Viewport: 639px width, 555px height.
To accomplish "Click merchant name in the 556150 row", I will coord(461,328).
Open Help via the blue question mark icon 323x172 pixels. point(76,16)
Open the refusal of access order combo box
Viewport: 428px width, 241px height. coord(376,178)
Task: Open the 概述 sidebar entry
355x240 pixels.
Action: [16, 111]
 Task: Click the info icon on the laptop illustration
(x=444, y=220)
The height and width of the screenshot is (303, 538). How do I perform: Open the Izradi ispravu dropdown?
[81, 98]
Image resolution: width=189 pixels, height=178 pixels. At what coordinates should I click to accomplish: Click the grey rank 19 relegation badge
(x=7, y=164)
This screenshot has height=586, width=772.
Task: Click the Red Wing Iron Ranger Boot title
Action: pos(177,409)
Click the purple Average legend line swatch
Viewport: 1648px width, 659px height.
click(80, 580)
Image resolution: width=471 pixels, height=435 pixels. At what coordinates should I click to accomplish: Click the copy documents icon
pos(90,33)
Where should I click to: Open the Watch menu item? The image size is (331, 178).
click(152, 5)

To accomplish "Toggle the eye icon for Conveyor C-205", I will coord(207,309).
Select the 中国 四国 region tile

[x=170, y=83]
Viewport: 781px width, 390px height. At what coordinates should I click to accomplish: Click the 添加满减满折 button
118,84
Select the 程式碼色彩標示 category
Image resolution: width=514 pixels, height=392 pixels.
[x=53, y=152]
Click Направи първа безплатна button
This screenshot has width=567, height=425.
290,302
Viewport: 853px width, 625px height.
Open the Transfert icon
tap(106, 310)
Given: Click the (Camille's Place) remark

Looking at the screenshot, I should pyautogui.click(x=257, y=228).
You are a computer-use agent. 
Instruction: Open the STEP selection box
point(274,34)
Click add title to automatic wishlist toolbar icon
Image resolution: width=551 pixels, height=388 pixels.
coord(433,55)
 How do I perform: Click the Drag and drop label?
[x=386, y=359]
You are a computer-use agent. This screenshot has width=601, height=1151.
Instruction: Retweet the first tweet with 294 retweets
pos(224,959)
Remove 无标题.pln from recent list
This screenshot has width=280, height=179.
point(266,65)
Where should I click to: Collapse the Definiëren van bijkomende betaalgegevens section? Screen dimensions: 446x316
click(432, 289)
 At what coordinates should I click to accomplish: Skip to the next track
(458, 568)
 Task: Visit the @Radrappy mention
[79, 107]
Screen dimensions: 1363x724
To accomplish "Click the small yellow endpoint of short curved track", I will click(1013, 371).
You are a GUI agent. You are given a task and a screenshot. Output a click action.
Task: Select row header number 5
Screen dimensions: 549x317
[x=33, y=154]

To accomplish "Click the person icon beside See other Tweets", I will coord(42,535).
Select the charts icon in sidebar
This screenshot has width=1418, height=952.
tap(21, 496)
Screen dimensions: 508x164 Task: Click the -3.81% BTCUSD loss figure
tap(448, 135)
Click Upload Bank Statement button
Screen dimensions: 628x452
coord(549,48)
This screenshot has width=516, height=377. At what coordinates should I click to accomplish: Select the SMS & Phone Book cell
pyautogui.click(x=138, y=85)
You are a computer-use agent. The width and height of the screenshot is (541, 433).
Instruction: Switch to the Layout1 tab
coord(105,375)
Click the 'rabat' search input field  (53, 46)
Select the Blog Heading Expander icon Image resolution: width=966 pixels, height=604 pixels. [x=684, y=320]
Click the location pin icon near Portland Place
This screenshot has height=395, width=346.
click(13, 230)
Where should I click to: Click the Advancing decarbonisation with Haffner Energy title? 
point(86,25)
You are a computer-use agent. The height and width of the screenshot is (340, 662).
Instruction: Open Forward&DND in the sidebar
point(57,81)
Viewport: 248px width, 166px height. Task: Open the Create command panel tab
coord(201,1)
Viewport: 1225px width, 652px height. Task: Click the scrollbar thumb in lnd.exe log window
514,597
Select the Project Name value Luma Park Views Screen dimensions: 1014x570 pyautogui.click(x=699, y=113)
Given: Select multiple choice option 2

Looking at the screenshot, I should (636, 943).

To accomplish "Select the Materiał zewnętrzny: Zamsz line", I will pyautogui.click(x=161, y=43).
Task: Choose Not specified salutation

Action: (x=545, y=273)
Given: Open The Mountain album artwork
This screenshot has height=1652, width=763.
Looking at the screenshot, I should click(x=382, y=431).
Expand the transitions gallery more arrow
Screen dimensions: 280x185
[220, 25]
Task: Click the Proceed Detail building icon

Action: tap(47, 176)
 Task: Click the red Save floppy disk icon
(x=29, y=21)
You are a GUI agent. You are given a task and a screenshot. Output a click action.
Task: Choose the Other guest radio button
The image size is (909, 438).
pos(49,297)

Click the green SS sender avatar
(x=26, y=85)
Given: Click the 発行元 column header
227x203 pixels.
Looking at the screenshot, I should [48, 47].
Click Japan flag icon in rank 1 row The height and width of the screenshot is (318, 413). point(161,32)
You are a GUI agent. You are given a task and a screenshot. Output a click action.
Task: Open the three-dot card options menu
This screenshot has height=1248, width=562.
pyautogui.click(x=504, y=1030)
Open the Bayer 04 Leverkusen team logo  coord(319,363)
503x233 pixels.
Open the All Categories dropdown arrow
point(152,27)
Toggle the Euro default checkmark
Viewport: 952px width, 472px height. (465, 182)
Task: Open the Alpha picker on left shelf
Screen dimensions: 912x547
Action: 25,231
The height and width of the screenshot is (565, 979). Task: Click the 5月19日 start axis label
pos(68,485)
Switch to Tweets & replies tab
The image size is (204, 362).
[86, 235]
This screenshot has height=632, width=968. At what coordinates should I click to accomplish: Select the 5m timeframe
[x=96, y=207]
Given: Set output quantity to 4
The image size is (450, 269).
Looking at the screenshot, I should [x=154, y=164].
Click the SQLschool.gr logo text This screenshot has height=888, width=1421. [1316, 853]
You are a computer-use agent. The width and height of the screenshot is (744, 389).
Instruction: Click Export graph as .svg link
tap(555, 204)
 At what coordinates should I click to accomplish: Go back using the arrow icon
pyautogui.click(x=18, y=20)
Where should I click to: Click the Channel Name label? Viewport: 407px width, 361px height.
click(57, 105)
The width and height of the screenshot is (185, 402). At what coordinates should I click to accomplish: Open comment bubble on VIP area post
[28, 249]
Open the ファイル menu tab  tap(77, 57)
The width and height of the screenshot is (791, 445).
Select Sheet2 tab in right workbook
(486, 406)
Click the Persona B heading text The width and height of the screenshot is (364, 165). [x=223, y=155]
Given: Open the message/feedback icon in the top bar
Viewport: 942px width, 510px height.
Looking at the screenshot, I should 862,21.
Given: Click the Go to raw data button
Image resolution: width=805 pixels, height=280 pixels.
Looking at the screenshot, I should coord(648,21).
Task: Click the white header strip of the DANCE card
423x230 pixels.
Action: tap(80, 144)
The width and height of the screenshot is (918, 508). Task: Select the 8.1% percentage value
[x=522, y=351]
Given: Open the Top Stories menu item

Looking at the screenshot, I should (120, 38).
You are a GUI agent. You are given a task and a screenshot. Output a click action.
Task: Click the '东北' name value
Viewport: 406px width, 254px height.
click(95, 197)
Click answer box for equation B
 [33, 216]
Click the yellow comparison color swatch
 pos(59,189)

^^^^^^^^^^^^^^^^

Your assignment | For the word "logo", go through the records and show each line that carries it.

Exercise answer |
Open the Bayer 04 Leverkusen team logo  coord(319,363)
Click the SQLschool.gr logo text This screenshot has height=888, width=1421. [1316, 853]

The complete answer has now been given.